• **TASKS FOR THIS EXERCISE**:
A – In the passage about button devices in Hubitat and Home Assistant, what has the writer used in Hubitat to make sensors reset themselves?
B – Write a continuation of the passage about button devices in Hubitat and Home Assistant, starting after its last sentence.

• **PAGE TEXT**:
########################################
However…buttons aren’t actually stateful devices, so I can see why Home Assistant treats them as event emitters. When you push a button, you haven’t changed the state of the button controller, you’ve just caused a “pushed” event. Hubitat does treat button devices as stateful, which doesn’t really make a lot of sense. If you look at the state of a button device in Hubitat, it will have a ‘pushed’ property set to the number of the last pushed button. What’s that telling you, though? The button isn’t currently pushed (even in Hubitat, the state change happens after a button event). It was pushed at some point in the past, but that’s not terribly useful to know.

You can make a sensor to expose button presses in Hubitat or Home Assistant easily enough, but, as @code-in-progress mentioned, it’s going to be pretty limited. You’d have to make a separate sensor for each button, and for each type of operation (push, hold, double-tap), which could get out of hand pretty quickly. Plus, the sensors should reset themselves after some arbitrarily short amount of time, so they’d need a bit of logic attached (I’ve used virtual momentary switches for that sort of thing in Hubitat in the past).
########################################
• **COLLECTED MATERIAL**:
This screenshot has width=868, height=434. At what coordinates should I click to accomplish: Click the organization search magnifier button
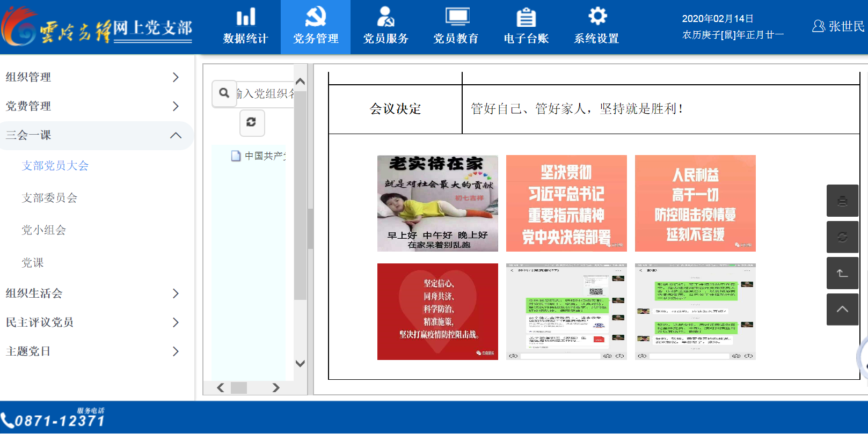[x=224, y=93]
########################################
• **ANSWERS FOR THE TASKS**:
A – Virtual momentary switches.

B –
Home Assistant actually makes using device events pretty easy through the UI. You create an automation, choose Device as the trigger type, pick your device, and pick the trigger. It’s not much different from triggering on a sensor value change.

As far as using events in external apps like Node-RED or AppDaemon, there’s only one event type to listen to from the Hubitat integration – hubitat_event, which will look like

{
    "event_type": "hubitat_event",
    "data": {
        "device_id": "180",
        "attribute": "pushed",
        "value": "1"
    },
    ...
}

All of that said, I’m not opposed to adding an option to generate binary sensors for all the button events, but it might be more worthwhile (and less messy) to make a visualizer card for Lovelace that would show button presses.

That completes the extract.